There is a good degree of variability in the quality of Navona recordings.
Their audio often has an 'mp3' feel. Add to this that
performances by their preferred more obscure orchestras can be patchy. With
the label's admittedly laudable propensity for championing
practically unknown living composers, the presented works themselves can
sometimes point up reasons for that lack of recognition.
Whatever its other faults, this latest release's cause is hardly
helped by an appalling running time which is
not compensated for in
the retail price. These 34 minutes will cost you the same as a 75-minute
disc from the same label.
Engineering here is all right, apart from unmistakable distortion in the
loudest passages - the microphones are simply not coping. Some minor
audience coughing from this live recording has been picked up, but far more
of an annoyance is the applause at the end of the second and third
movements. In the former case the clapping is laughably faded out, making it
sound as if the work is over.
The Hamilton-Fairfield Symphony Orchestra give a fairly competent account
of this work, but they do not really go further than that. Stanbery
obviously knows what he wants from the musicians, but their delivery options
do come across as rather restricted. The conductor should have insisted on
tighter ensemble playing, especially from the brass.
As for the Symphony itself, it was nominated, interestingly, for the
Pulitzer Prize for Music in 2012. That is surprising, because
Stanbery's programmatic work is nothing like as impressive as
previous symphony winners like Hanson's Fourth, Ives's Third,
Piston's Seventh or, more recently, Stephen Albert's
magnificent
RiverRun Symphony (available on Naxos 8.559257). True,
the Prize Board, responding to criticism from American cultural
post-modernists, changed its rules in the 1990s and again in 2004 to allow
more superficial entries from realms including "jazz, [.] musical
theater, movie scores and other forms of musical excellence". Hence the
trivialising Special Citations in 2010 for country-music cantillator Hank
Williams, and in 2008 for Bob Dylan, for his "lyrical compositions of
extraordinary poetic power". On the whole though, the Prize continues
to be what self-styled visionary Greg Sandow has called "a last-ditch
defense of the obsolete and snobbish idea that only classical music can be
art". The same year that Williams was honoured, the big Music Prize
went to Jennifer Higdon's superb Violin Concerto.

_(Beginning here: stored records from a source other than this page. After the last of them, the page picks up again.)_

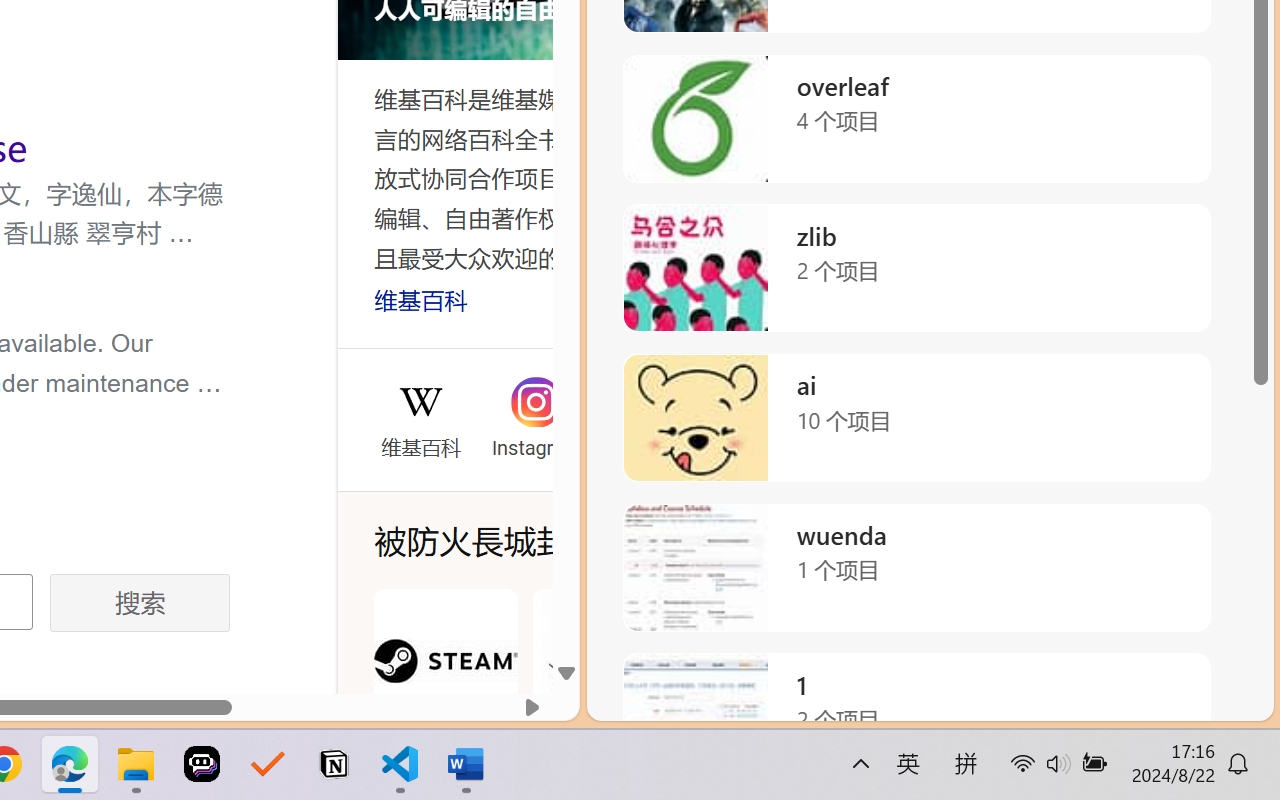 This screenshot has width=1280, height=800. I want to click on 'Instagram', so click(535, 443).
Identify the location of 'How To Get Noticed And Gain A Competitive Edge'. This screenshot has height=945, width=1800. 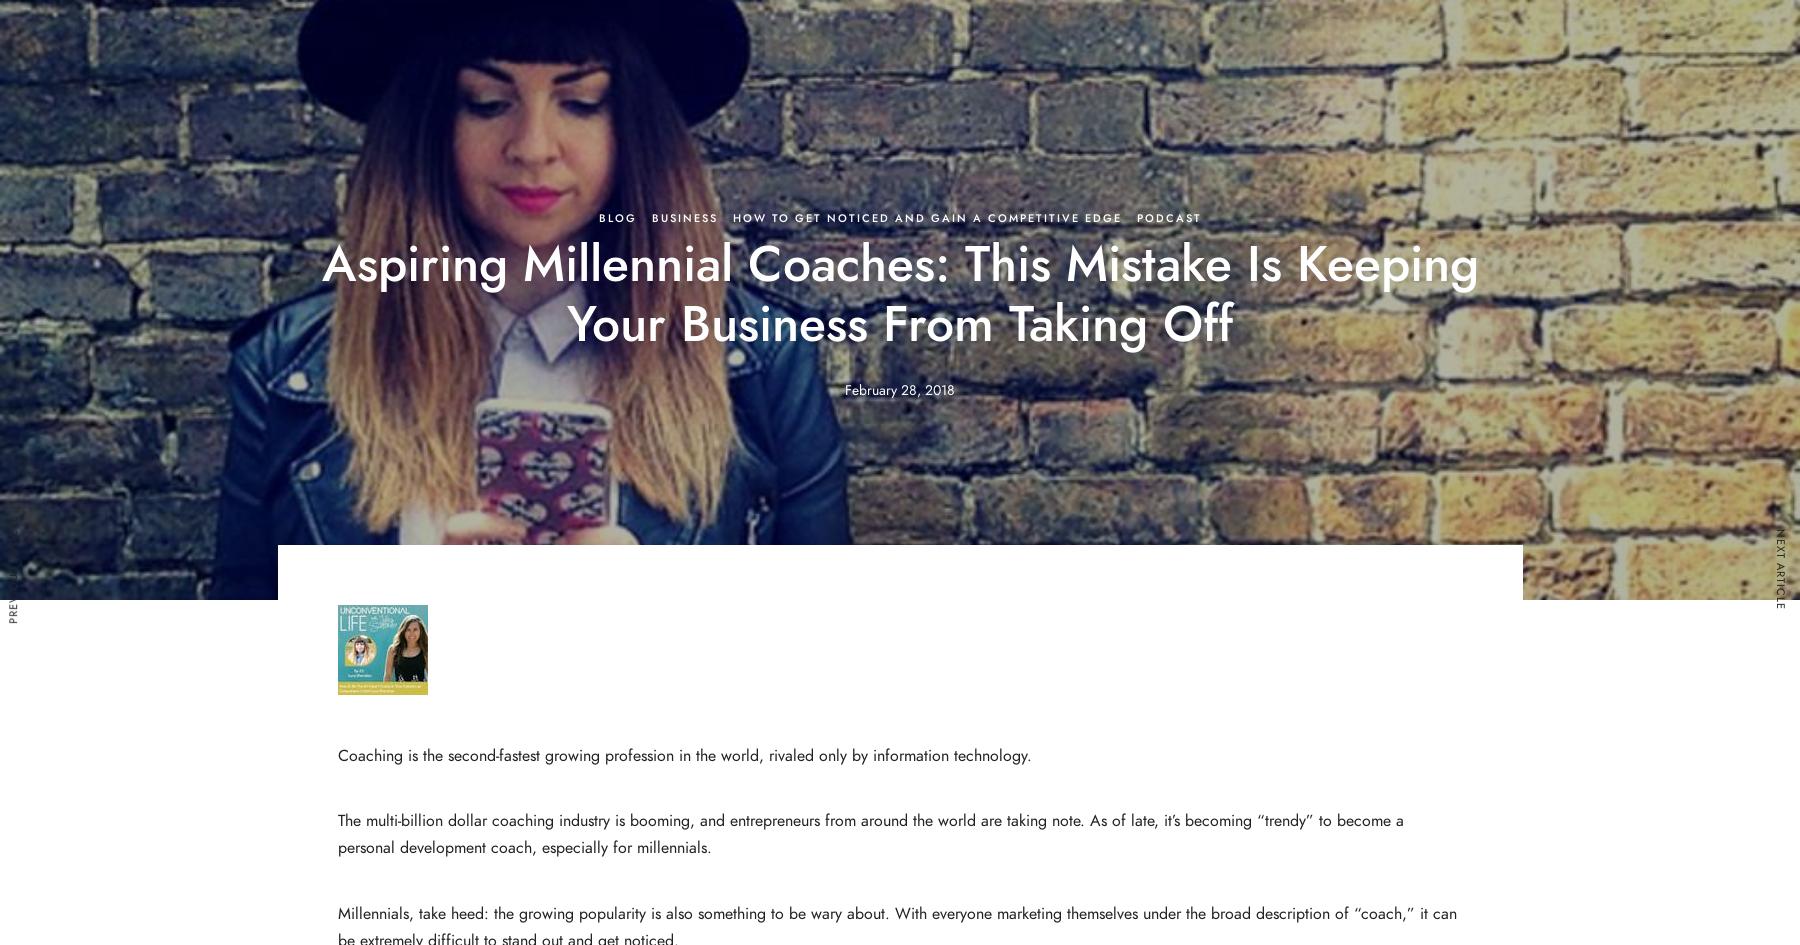
(925, 217).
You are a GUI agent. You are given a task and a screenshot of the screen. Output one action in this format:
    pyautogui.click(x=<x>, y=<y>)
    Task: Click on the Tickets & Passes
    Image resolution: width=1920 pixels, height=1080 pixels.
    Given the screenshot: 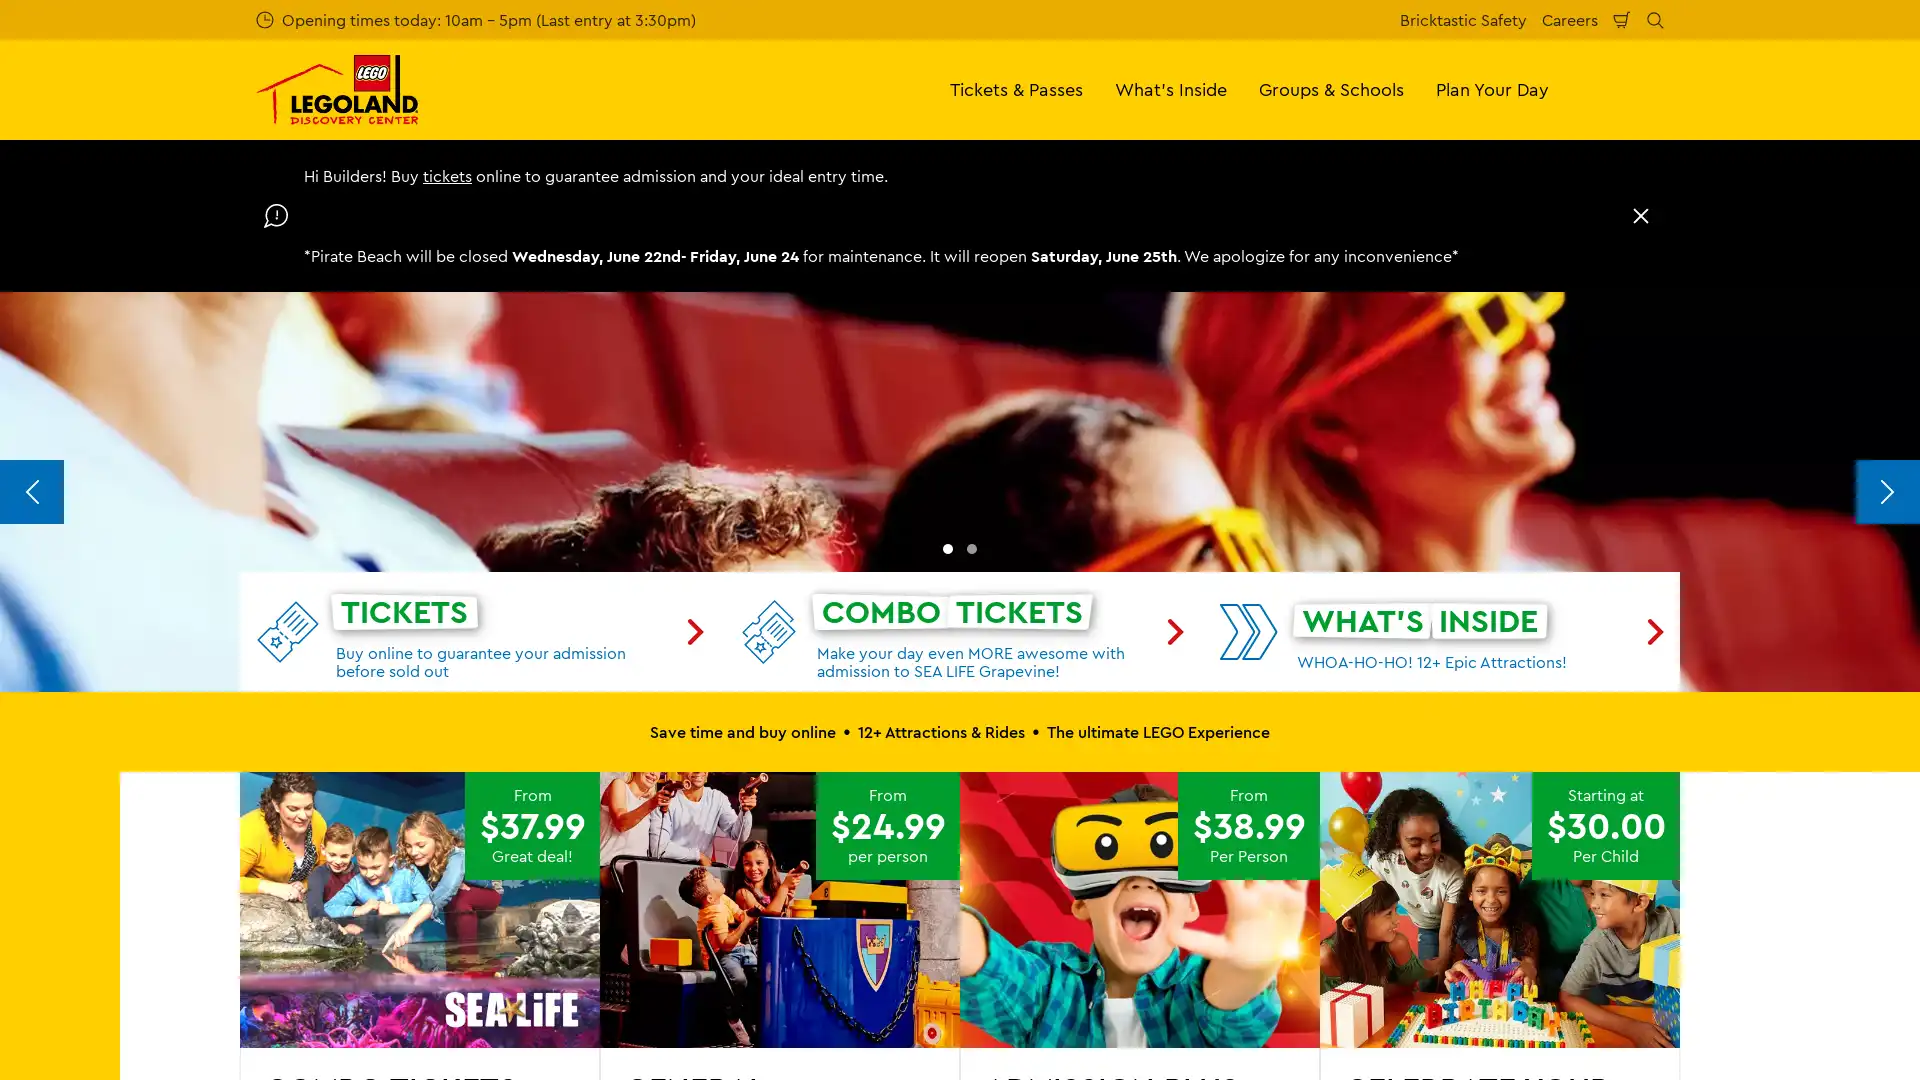 What is the action you would take?
    pyautogui.click(x=1016, y=88)
    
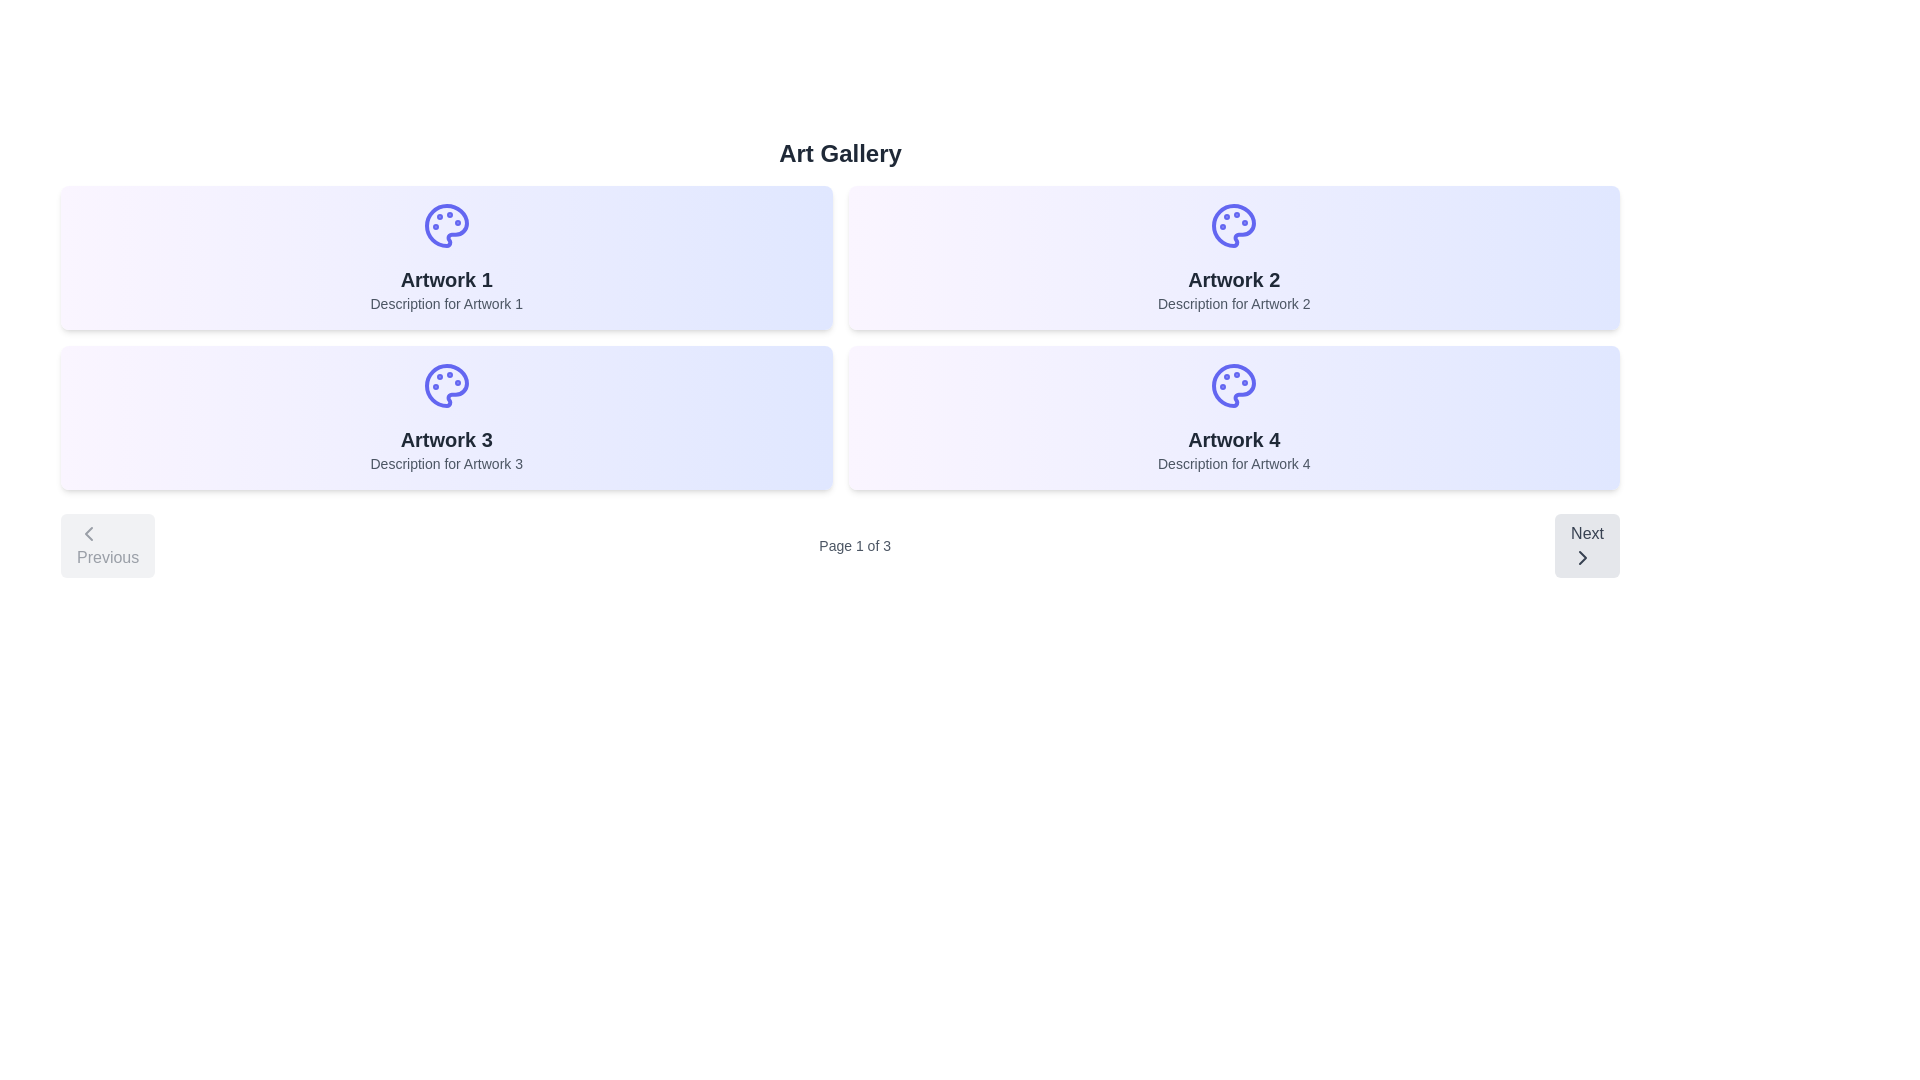 The image size is (1920, 1080). I want to click on the palette icon element located within the 'Artwork 3' card in the second row of the grid, characterized by its circular form and violet shade, so click(445, 385).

Yet despite a premiere in 2012 "to wildly appreciative
audiences", Stanbery's programmatic Symphony is self-evidently
not on the same plane as Higdon's work - by some distance. It is not
that it is lacks interest or colour; indeed, it starts well enough with a
punchy 'Prologue' - a "Coplandesquecapade", as
Stanbery aptly puts it - and its idiom, lying somewhere between
neo-classical Americana and generic film score, is likely to appeal to a
wider, undemanding, audience. If only Navona, Stanbery and his orchestra had
offered another symphony or some shorter orchestral pieces to fill up the
disc, the weaknesses as described might have seemed less important to the
listener of more sophisticated inclination.